AIM OF THE EXERCISE:
Once you reach the line holding "3 issues (1067, 256)", write out that line and every later one exactly, ending with the last line of the data; write nothing else.

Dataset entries
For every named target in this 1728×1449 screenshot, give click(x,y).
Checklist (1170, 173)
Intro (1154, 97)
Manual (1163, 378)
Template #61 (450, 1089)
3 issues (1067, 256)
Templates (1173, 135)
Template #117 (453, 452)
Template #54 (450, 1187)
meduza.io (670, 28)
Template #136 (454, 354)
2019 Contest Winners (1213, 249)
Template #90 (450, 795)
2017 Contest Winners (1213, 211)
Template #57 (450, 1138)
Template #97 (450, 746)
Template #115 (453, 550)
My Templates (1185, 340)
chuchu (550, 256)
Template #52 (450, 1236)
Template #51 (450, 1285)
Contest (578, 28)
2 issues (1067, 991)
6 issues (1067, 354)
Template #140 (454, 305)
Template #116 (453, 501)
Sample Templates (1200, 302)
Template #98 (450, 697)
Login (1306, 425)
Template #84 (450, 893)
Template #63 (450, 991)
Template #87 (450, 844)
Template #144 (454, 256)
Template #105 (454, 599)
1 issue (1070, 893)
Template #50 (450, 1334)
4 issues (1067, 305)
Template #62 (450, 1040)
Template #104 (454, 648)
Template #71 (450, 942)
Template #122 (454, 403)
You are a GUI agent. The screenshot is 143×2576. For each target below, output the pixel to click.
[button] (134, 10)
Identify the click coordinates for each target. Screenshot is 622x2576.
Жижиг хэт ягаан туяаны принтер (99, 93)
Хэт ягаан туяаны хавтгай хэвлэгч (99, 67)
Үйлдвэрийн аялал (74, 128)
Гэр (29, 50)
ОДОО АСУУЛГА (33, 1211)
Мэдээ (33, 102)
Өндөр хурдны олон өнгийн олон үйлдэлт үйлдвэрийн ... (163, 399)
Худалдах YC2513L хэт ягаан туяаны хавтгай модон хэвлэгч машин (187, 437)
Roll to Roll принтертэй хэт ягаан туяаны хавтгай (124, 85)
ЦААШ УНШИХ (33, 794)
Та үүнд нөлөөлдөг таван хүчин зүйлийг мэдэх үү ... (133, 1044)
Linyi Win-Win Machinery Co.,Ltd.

EXERCISE ANSWER:
3 issues (1067, 256)
Templates (1173, 135)
Template #117 (453, 452)
Template #54 (450, 1187)
meduza.io (670, 28)
Template #136 (454, 354)
2019 Contest Winners (1213, 249)
Template #90 (450, 795)
2017 Contest Winners (1213, 211)
Template #57 (450, 1138)
Template #97 (450, 746)
Template #115 (453, 550)
My Templates (1185, 340)
chuchu (550, 256)
Template #52 (450, 1236)
Template #51 (450, 1285)
Contest (578, 28)
2 issues (1067, 991)
6 issues (1067, 354)
Template #140 (454, 305)
Template #116 (453, 501)
Sample Templates (1200, 302)
Template #98 (450, 697)
Login (1306, 425)
Template #84 (450, 893)
Template #63 (450, 991)
Template #87 (450, 844)
Template #144 (454, 256)
Template #105 (454, 599)
1 issue (1070, 893)
Template #50 (450, 1334)
4 issues (1067, 305)
Template #62 (450, 1040)
Template #104 (454, 648)
Template #71 (450, 942)
Template #122 (454, 403)
You are a GUI agent. The screenshot is 143×2576. For each target below, output the pixel to click.
[button] (134, 10)
Identify the click coordinates for each target. Screenshot is 622x2576.
Жижиг хэт ягаан туяаны принтер (99, 93)
Хэт ягаан туяаны хавтгай хэвлэгч (99, 67)
Үйлдвэрийн аялал (74, 128)
Гэр (29, 50)
ОДОО АСУУЛГА (33, 1211)
Мэдээ (33, 102)
Өндөр хурдны олон өнгийн олон үйлдэлт үйлдвэрийн ... (163, 399)
Худалдах YC2513L хэт ягаан туяаны хавтгай модон хэвлэгч машин (187, 437)
Roll to Roll принтертэй хэт ягаан туяаны хавтгай (124, 85)
ЦААШ УНШИХ (33, 794)
Та үүнд нөлөөлдөг таван хүчин зүйлийг мэдэх үү ... (133, 1044)
Linyi Win-Win Machinery Co.,Ltd.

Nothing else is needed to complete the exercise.